Certain machines would save a lot of time for the common woman and daughter, carding machine and spinning wheels in particular, and I hope that it will be possible for most to make their own or that I can sell them quite cheaply, so they will be having more free time to learn stuff or play, although that time will probably be used for other work instead.
I hope to use the efficiency of mass production to keep some control of the invention. If I introduce something important that everyone wants, and do it cheap with mass production and machinery, more can buy it, and no one will really be able to copy and sell it as cheaply if they can't compete with my production method or scale. They might make one for themselves or sell by trading their time for a bit of money, but they can't sell them for much more than I do, if my supply match demand. New inventions for stuff that haven't existed before, don't really take work from other craftsmen. It usually takes time from generic unskilled labourers. It will create work for maintenance of my inventions or making improvements, and that will probably be higher status work.

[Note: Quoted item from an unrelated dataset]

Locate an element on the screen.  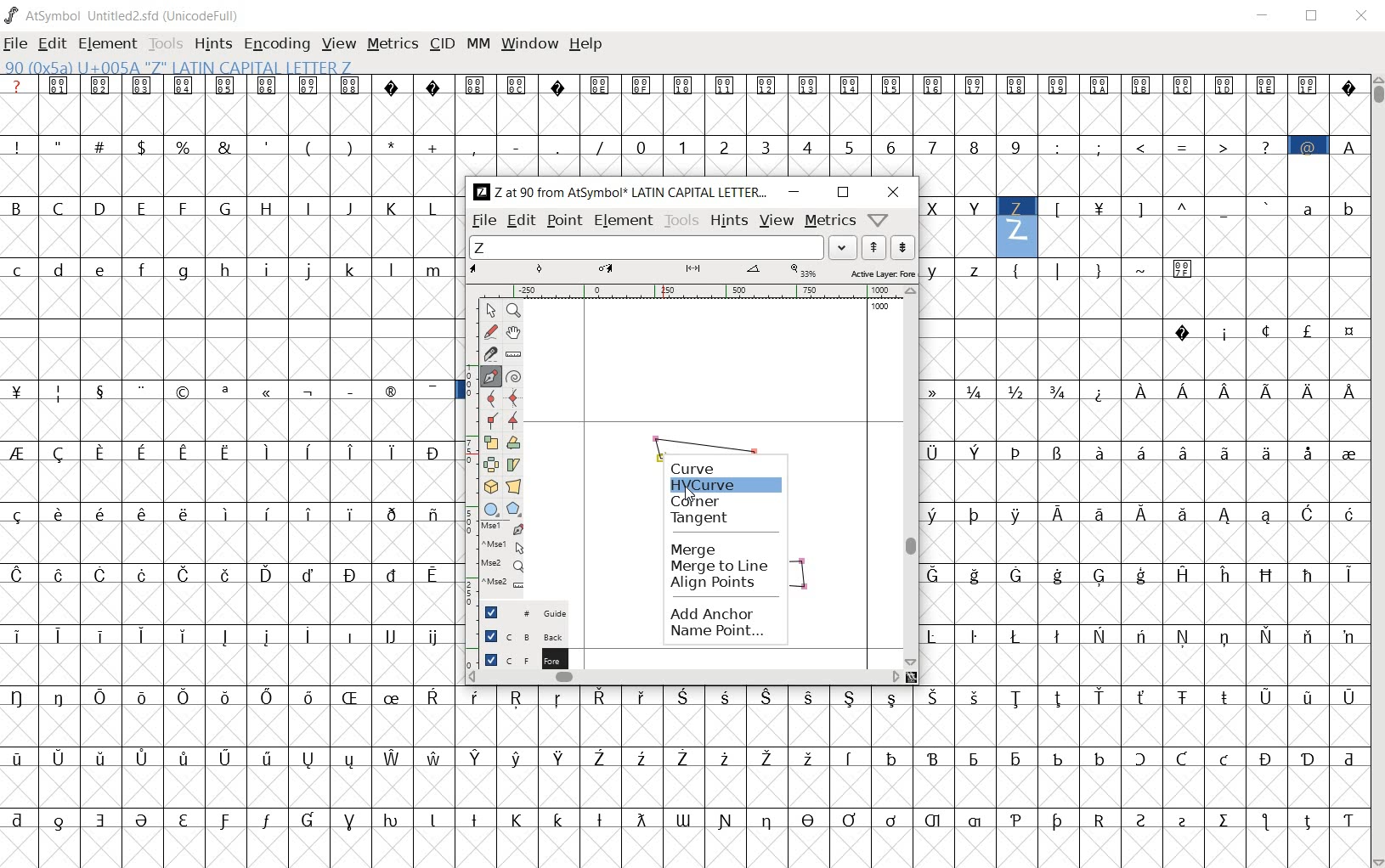
perform a perspective transformation on the selection is located at coordinates (513, 487).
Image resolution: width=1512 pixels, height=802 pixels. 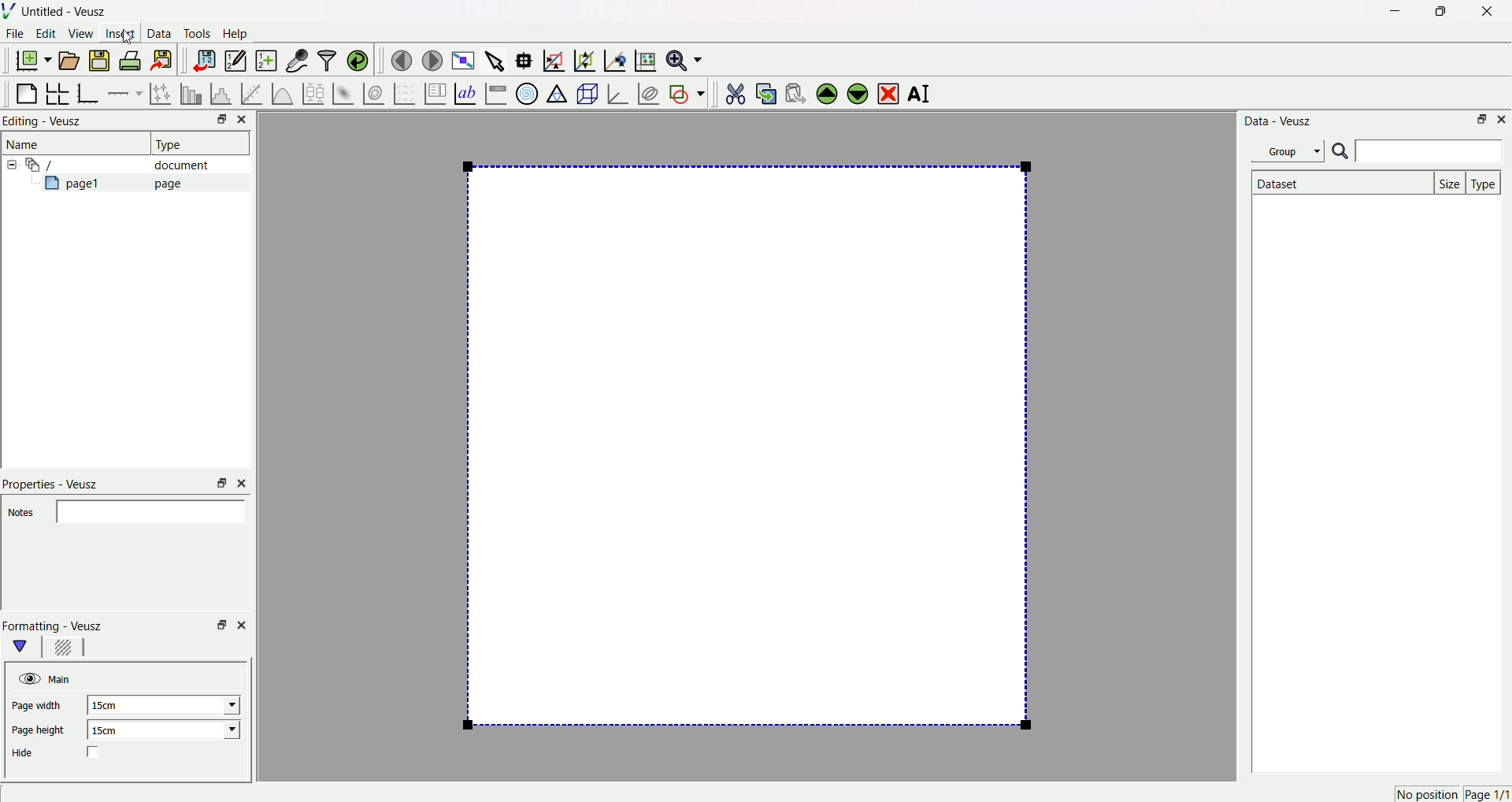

Most likely I will make a deal with say a woodworker to produce the machines, or split the parts between several woodworkers for just that extra bit of trickery, or just hire workers to make them in my own factories. Then start a company with the seamstress guild or whatever that group is called, so they can use the looms and someone else will run the company and deal with day to day business, but I get part of the earnings. I become a passive partner, but keep at least some of the control.
A big horizontal loom like this will probably be too big for the average longhouse, but it would be possible to make a folding one to stow away and use less space when not in use, but still take more space than a vertical one. Even a spinning wheel might take up too much space, but could be made to disassemble. Although it is likely that both will become status symbols they want guests to see. One idea is that I create weaving shops in many villages, where women take their wool and work my machines, or something like a cooperative where they borrow machines and pay a percentage. I don't really know or have decided that yet. It is damn tricky to get the right balance with economics, society, time and control, and I sure as hell don't understand life here well enough."
Jane is clearly contemplating about what I've said and its implications, and that I'm not just making stuff for the sake of making it. We just stand there and look at my sambos working on the loom and they basically ignore us as we talk in the background. They're used to us talking, although I always feel bad about keeping them out when using English.